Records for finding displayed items

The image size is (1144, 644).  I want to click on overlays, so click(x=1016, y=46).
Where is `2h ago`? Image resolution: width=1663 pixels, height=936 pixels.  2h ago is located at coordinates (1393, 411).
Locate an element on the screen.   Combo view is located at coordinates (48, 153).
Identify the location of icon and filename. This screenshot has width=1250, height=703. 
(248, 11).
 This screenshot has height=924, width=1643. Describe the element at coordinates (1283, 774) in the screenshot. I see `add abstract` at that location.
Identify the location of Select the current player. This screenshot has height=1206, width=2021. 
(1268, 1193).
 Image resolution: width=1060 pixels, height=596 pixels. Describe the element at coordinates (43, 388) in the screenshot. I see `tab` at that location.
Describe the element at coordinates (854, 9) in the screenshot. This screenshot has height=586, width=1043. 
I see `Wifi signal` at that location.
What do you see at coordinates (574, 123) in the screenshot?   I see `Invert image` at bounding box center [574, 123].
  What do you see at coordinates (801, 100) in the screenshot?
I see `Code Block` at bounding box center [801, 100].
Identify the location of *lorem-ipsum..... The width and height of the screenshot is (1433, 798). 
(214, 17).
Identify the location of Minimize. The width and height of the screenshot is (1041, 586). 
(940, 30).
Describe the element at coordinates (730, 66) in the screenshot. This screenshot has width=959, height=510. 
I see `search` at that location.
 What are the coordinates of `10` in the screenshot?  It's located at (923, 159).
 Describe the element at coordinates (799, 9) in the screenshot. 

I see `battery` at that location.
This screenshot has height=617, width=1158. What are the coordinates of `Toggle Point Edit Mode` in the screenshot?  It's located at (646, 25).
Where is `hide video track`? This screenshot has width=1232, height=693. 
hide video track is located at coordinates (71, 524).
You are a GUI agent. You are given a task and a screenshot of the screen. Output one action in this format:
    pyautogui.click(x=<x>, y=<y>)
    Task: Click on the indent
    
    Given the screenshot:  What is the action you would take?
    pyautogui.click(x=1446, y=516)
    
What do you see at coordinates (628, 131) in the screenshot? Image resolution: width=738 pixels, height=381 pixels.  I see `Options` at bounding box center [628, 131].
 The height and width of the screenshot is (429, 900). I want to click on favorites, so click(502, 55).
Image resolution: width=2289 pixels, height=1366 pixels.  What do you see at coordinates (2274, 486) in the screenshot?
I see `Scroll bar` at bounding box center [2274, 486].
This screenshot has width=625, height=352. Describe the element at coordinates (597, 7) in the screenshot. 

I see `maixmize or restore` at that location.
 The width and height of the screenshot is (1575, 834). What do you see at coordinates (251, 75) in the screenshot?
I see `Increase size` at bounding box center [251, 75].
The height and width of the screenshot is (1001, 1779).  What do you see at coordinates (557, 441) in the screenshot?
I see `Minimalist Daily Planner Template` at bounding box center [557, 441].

■ Task description
Reproduce the items from the line with "You are a GUI" to the line with "The height and width of the screenshot is (429, 900).", exactly as they appear.

■ Output for this exercise
You are a GUI agent. You are given a task and a screenshot of the screen. Output one action in this format:
    pyautogui.click(x=<x>, y=<y>)
    Task: Click on the indent
    
    Given the screenshot:  What is the action you would take?
    pyautogui.click(x=1446, y=516)
    
What do you see at coordinates (628, 131) in the screenshot? Image resolution: width=738 pixels, height=381 pixels.  I see `Options` at bounding box center [628, 131].
 The height and width of the screenshot is (429, 900). I want to click on favorites, so click(502, 55).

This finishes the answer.